Wild Orchid serves a beef tenderloin with sauteed rainbow chard,… (Barbara Haddock Taylor,…)
December 11, 2010|By Richard Gorelick, The Baltimore Sun

I never made it to the Wild Orchid's original home, a free-standing white bungalow in the cozy Eastport neighborhood of Annapolis, but by most accounts, the setup there was charming and intimate. The homey atmosphere was apparently one of the reasons folks recommended Jim and Karen Wilder's upscale American bistro, and in 16 years, the Wild Orchid developed a quiet but sizable following.

Jump to this past summer, when the Wilders moved their operations to the Severn Bank Building on Westgate Circle into a space where a Greystone Grill had come and gone. Various sources put this building in Westgate, the West Street corridor, or even downtown. The city is developing this neighborhood into an arts district, but it's not there yet. When news first broke about this move, at least a few of the restaurant's fans were worried. Would the increased size (almost double, with room for private events and catering) be worth the risk?
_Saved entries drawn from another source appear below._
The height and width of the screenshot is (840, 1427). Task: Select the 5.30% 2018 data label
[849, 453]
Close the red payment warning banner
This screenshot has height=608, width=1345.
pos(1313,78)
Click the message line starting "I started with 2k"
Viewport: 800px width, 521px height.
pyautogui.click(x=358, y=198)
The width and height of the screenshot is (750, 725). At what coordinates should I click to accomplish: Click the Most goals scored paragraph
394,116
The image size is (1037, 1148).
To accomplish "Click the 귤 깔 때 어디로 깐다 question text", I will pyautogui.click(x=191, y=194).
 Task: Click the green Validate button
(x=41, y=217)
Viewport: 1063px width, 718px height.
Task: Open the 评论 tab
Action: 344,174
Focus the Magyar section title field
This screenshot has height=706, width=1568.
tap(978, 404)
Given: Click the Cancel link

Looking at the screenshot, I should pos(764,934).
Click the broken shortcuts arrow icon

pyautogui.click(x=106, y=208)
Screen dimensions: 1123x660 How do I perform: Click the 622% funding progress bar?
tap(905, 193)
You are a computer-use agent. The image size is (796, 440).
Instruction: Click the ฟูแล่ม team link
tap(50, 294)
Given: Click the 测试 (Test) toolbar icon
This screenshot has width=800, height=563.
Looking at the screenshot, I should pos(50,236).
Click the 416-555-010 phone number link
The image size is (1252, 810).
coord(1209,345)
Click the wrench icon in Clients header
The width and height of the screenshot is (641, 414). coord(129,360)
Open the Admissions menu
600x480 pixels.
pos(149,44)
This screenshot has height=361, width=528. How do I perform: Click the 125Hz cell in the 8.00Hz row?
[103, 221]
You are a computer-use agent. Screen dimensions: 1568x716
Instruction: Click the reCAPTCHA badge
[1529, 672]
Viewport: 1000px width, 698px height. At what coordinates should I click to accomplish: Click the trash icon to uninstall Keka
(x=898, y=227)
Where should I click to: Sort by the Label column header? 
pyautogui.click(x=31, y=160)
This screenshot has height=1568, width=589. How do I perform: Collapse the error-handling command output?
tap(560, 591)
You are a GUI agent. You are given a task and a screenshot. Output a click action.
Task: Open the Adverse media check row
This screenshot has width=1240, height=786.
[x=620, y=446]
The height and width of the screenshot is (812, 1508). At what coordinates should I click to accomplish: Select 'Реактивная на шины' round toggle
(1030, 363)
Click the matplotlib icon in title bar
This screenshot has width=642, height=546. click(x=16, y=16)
I think those concerns were well-placed, because the atmosphere of the new Wild Orchid is not doing the restaurant any favors. To my eye, the new Wild Orchid not only isn't charming but is actually unattractive. The entry-area wine vaults and the stone columns, along with some unlovely furnishings, appear to be holdovers from the Greystone Grill. I'm not sure about the room's most distinctive feature — the zigzag row of banquettes and platforms that diagonally divides the room to odd effect: Because it has better dimensions and natural light, the left half of the room is much nicer than the right half.

It took a long time for us to warm up to the Wild Orchid. (It took us a long time to warm up, period. I seldom feel cold in restaurants, but I did here.) That we eventually did come around, at least partway, is to the credit of Jim Wilder's cooking, which shone through in the second act, with a few impressive entrees. There's a duck dish here that you'd be happy to have anywhere. It involves rosy slices of crispy-skinned duck, a puree of mellow goat cheese, a dreamy red-wine caramel sauce and, to great effect, a scattering of roasted grapes.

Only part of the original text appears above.